Regardless of the political instability and unfavourable economic conditions in some parts of the Middle East, international direct investment (FDI) in the area and, specially, into the Arabian Gulf has been considerably increasing in the last two decades. The relevance of the Middle East and Gulf areas is growing for FDI, and the linked risk appears to be crucial. Yet, research on the risk perception of multinationals in the region is limited in quantity and quality, as experts and attorneys like Louise Flanagan in Ras Al Khaimah may likely attest. Although various empirical studies have investigated the effect of risk on FDI, most analyses have largely been on political risk. Nevertheless, a new focus has appeared in current research, shining a spotlight on an often-ignored aspect namely cultural variables. In these pioneering studies, the authors remarked that businesses and their administration usually seriously take too lightly the impact of cultural facets due to a lack of knowledge regarding social factors. In fact, some empirical studies have found that cultural differences lower the performance of international enterprises.

A lot of the prevailing academic work on risk management strategies for multinational corporations illustrates particular uncertainties but omits uncertainties that are hard to quantify.

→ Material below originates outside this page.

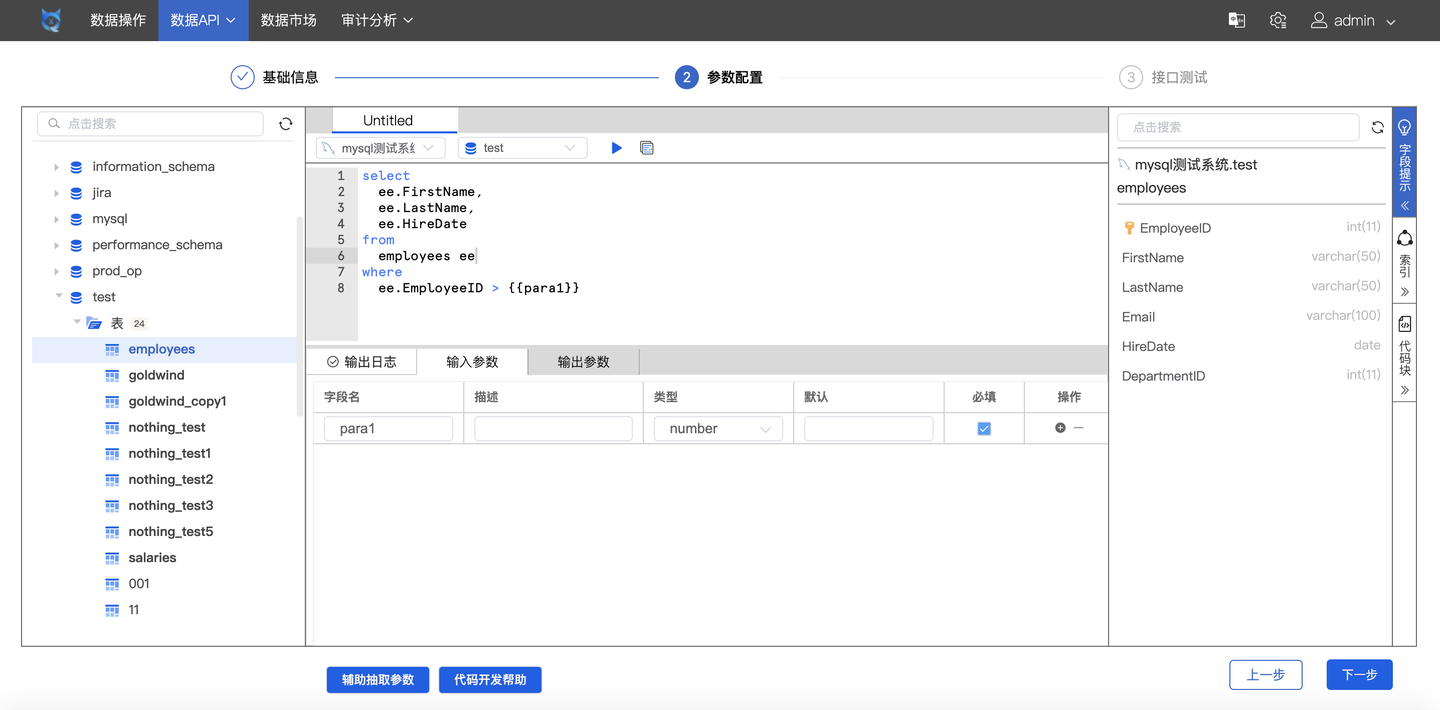The height and width of the screenshot is (710, 1440).
Task: Refresh the database tree list
Action: [286, 123]
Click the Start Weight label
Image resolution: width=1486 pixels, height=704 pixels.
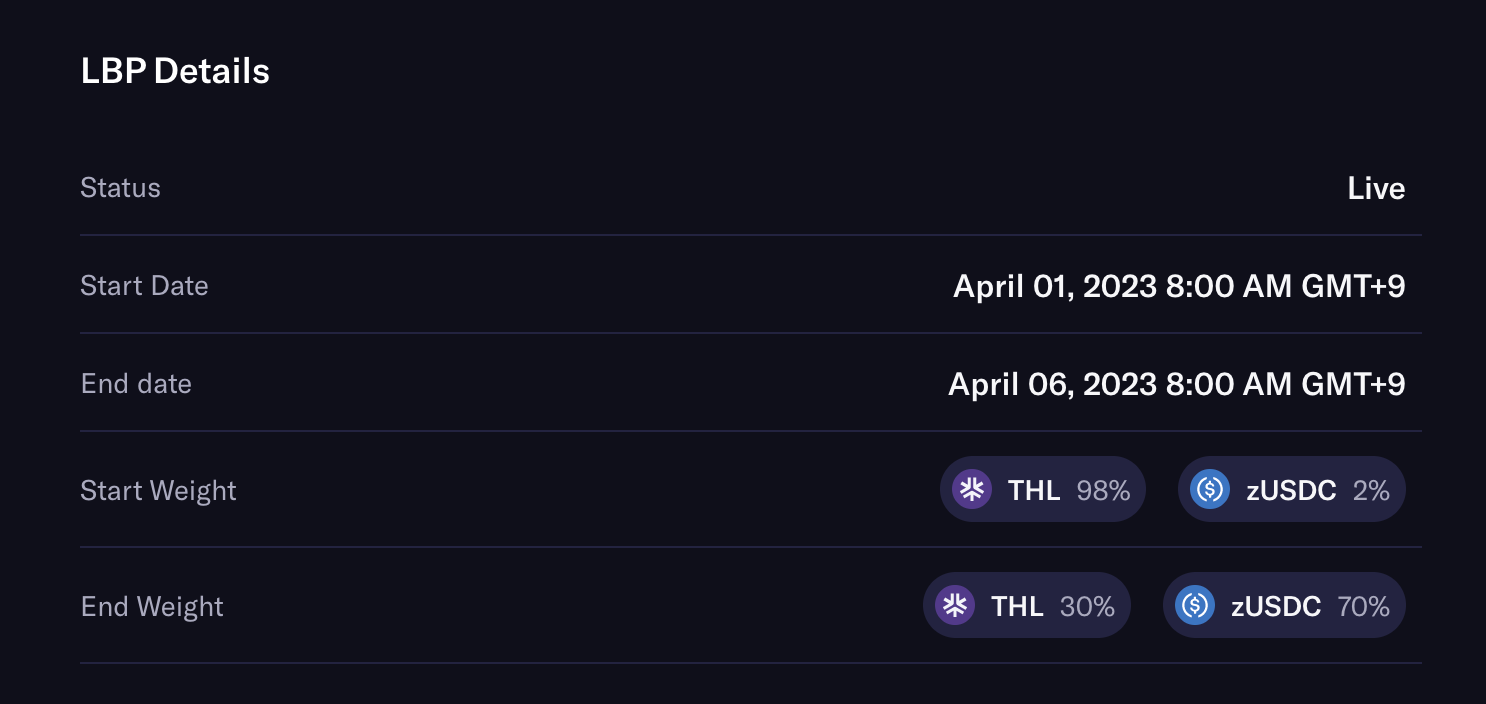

Indeed, a lot of research within the worldwide management field has centered on the management of either political risk or foreign exchange uncertainties. Finance and insurance coverage literature emphasises the risk variables which is why hedging or insurance coverage instruments could be developed to mitigate or transfer a firm's danger visibility. Nonetheless, current studies have brought some fresh and interesting insights. They have sought to fill an element of the research gaps by providing empirical understanding of the risk perception of Western multinational corporations and their administration strategies at the company level in the Middle East. In one investigation after gathering and analysing data from 49 major international businesses that are have extensive operations in the GCC countries, the authors discovered the following. Firstly, the risk related to foreign investments is obviously far more multifaceted compared to the often examined variables of political risk and exchange rate exposure. Cultural danger is regarded as more important than political risk, monetary risk, and economic danger. Secondly, even though elements of Arab culture are reported to have a strong influence on the business environment, most firms struggle to adapt to regional routines and traditions.